* **Work to be completed**:
Copy the data below word for word. Begin at the line that contains "Image resolution: width=720" and stop after the line that contains "coordinates (319, 91).".
BEGIN Exercise data
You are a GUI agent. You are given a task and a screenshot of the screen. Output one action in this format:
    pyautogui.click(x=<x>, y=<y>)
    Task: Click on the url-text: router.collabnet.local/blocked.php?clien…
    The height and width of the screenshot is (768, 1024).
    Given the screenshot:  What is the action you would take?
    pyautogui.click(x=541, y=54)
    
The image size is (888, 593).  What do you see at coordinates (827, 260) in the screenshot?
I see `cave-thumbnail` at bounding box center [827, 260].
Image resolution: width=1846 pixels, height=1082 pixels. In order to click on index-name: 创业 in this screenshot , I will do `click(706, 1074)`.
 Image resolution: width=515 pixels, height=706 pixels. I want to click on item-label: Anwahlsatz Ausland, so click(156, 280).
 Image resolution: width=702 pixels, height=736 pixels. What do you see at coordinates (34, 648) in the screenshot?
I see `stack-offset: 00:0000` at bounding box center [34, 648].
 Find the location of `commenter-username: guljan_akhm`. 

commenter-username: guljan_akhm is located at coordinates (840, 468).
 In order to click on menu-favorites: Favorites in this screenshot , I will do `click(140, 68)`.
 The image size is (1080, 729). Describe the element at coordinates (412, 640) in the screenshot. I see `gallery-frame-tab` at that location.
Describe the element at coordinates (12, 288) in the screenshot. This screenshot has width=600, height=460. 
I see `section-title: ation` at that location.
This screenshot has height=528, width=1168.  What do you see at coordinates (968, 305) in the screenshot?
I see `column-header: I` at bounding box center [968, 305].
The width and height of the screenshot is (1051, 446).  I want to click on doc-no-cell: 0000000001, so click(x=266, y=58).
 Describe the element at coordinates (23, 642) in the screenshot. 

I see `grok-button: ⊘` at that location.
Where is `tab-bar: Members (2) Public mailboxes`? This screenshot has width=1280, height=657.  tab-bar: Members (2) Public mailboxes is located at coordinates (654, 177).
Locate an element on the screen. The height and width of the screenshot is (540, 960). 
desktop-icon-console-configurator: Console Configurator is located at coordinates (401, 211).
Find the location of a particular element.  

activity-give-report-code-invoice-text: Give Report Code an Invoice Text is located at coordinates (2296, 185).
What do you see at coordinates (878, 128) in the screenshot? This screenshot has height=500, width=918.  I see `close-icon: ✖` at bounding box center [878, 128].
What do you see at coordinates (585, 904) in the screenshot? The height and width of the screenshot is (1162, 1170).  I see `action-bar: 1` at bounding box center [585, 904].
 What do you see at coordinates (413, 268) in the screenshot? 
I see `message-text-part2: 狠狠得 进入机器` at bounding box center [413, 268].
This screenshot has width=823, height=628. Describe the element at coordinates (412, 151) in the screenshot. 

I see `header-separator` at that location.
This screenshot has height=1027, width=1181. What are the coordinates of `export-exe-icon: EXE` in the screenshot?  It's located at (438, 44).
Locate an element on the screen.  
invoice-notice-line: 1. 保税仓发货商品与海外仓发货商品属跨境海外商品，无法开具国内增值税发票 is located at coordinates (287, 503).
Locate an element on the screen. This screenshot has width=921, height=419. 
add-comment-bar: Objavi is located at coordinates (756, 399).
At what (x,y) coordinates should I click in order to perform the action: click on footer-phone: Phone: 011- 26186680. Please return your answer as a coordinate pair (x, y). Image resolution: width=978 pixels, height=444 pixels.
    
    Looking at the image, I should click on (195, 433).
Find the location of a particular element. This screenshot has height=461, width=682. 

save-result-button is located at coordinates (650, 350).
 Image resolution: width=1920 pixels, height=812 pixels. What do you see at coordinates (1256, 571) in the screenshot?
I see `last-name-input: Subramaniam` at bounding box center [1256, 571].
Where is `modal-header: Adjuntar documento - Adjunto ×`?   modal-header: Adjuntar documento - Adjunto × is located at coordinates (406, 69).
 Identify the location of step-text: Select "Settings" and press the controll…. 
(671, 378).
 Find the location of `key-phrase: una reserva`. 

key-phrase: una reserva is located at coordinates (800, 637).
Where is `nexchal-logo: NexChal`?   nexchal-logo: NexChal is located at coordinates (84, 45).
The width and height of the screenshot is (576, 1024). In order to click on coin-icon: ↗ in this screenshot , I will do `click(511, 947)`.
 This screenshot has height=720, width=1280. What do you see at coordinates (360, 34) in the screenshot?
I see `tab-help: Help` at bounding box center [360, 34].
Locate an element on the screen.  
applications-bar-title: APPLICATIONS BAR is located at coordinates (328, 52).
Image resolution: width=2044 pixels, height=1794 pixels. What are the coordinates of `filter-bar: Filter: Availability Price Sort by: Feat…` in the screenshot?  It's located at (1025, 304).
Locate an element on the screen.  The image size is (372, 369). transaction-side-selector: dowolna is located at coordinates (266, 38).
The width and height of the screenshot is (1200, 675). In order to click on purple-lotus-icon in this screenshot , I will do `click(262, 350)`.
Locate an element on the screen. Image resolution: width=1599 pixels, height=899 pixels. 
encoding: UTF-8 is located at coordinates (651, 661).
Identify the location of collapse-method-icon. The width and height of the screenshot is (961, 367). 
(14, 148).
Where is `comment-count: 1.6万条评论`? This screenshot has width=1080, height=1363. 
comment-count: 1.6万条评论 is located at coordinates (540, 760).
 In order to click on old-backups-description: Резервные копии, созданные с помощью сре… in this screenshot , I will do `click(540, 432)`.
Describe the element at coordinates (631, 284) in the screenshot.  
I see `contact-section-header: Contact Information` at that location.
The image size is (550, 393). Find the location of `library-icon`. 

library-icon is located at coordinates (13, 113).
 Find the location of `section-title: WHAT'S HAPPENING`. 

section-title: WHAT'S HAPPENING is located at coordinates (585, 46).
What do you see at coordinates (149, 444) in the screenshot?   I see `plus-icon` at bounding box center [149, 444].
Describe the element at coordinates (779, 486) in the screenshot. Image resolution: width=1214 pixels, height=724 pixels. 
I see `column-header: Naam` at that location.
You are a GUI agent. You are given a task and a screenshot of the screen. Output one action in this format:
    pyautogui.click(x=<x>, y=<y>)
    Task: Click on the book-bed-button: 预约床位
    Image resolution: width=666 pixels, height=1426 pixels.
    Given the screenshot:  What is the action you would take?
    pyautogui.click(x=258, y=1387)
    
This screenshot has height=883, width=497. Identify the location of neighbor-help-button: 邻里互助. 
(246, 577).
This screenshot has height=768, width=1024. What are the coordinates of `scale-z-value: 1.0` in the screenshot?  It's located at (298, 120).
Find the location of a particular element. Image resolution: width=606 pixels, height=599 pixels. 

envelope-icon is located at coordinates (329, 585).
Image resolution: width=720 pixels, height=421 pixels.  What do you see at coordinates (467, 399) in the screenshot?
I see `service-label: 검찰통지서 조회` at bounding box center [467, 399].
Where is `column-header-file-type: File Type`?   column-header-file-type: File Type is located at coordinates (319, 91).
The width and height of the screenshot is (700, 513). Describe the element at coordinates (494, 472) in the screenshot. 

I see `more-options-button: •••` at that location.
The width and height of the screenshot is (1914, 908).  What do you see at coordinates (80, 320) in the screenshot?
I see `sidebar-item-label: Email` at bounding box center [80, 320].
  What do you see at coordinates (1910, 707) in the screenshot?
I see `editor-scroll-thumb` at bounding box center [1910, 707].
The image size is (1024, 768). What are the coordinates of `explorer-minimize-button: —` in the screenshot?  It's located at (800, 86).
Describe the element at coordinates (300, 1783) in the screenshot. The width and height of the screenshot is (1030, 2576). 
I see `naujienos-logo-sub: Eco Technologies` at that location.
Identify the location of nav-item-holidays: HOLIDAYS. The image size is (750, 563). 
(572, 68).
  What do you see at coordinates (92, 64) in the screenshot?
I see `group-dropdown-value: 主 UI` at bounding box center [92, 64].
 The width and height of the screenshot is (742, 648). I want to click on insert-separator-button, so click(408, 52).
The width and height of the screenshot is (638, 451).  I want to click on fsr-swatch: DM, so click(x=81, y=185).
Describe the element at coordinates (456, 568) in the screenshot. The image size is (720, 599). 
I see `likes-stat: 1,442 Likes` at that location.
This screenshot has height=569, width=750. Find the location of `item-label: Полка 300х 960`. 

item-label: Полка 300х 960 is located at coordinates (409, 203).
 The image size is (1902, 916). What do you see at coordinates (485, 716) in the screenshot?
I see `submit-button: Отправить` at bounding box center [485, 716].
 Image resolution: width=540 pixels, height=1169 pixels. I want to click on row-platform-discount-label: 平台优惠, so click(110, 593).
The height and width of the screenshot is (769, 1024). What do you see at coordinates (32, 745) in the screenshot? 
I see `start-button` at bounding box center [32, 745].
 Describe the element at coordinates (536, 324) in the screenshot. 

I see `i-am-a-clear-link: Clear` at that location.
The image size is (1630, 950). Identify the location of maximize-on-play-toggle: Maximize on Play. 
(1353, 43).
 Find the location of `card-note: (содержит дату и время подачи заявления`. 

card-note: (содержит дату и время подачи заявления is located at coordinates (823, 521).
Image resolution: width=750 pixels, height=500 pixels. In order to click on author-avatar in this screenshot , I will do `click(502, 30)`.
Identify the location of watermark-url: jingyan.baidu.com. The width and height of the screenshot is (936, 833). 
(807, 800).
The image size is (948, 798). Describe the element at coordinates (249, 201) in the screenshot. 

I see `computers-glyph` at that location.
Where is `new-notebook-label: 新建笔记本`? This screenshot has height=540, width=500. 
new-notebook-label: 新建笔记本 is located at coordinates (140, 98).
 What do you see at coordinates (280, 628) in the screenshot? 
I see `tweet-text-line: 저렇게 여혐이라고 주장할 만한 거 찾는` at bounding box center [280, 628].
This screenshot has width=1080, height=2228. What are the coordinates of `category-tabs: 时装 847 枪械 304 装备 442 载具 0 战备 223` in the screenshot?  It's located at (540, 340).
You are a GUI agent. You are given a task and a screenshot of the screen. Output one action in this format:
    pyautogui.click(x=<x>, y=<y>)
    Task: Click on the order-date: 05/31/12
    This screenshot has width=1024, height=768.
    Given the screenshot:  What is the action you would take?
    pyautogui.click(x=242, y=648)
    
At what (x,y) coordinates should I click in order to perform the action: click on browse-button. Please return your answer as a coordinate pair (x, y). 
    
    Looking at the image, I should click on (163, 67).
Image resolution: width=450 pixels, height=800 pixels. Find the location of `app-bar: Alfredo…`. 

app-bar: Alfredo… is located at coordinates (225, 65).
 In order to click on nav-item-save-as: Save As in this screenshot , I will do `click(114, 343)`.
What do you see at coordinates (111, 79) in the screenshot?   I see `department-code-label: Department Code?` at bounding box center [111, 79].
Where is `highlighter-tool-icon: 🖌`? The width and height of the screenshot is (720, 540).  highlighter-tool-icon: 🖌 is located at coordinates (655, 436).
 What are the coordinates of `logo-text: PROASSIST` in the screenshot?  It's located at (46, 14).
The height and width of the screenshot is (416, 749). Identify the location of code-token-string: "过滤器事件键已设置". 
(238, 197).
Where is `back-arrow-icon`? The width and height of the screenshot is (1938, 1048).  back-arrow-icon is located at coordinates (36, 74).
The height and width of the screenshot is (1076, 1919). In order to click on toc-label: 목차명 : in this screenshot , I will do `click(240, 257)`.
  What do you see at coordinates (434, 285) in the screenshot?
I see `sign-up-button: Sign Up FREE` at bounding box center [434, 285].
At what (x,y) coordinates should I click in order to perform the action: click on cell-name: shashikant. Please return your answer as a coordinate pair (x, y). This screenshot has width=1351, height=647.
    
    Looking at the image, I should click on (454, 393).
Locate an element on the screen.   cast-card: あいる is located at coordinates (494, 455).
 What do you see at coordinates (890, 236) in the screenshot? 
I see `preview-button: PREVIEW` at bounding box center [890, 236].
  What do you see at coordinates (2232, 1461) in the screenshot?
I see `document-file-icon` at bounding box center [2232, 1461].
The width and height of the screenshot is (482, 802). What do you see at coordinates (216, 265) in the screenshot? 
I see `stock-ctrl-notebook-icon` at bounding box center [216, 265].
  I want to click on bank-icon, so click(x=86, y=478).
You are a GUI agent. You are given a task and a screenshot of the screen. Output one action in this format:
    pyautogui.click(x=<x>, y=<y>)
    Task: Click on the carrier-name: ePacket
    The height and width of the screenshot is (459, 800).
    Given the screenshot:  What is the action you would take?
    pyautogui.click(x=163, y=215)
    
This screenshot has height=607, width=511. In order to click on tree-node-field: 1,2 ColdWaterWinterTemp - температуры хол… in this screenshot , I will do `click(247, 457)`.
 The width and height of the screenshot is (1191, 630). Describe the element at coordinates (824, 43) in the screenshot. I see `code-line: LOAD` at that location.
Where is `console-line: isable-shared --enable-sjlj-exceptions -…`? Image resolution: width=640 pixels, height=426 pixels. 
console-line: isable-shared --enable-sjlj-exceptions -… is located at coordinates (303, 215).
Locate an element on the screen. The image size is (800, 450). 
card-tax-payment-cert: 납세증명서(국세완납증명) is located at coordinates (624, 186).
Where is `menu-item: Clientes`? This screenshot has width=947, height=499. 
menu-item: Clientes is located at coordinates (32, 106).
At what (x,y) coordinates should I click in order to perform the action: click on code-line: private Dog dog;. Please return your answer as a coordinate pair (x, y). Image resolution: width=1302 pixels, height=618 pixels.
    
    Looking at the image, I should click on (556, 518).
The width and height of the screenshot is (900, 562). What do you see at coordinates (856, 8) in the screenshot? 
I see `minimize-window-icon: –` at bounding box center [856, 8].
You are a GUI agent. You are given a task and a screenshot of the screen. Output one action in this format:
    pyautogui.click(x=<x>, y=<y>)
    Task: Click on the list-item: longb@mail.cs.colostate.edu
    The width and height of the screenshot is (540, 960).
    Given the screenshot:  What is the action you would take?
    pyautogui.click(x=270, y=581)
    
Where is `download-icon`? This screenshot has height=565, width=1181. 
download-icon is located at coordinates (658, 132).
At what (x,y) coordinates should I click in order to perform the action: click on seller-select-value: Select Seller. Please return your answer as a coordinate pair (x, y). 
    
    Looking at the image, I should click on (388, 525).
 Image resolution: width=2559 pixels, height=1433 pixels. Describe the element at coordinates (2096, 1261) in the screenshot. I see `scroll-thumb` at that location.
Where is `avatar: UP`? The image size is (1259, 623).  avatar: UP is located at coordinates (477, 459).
END Exercise data
* **Your solution**:
Image resolution: width=720 pixels, height=421 pixels.  What do you see at coordinates (467, 399) in the screenshot?
I see `service-label: 검찰통지서 조회` at bounding box center [467, 399].
Where is `column-header-file-type: File Type`?   column-header-file-type: File Type is located at coordinates (319, 91).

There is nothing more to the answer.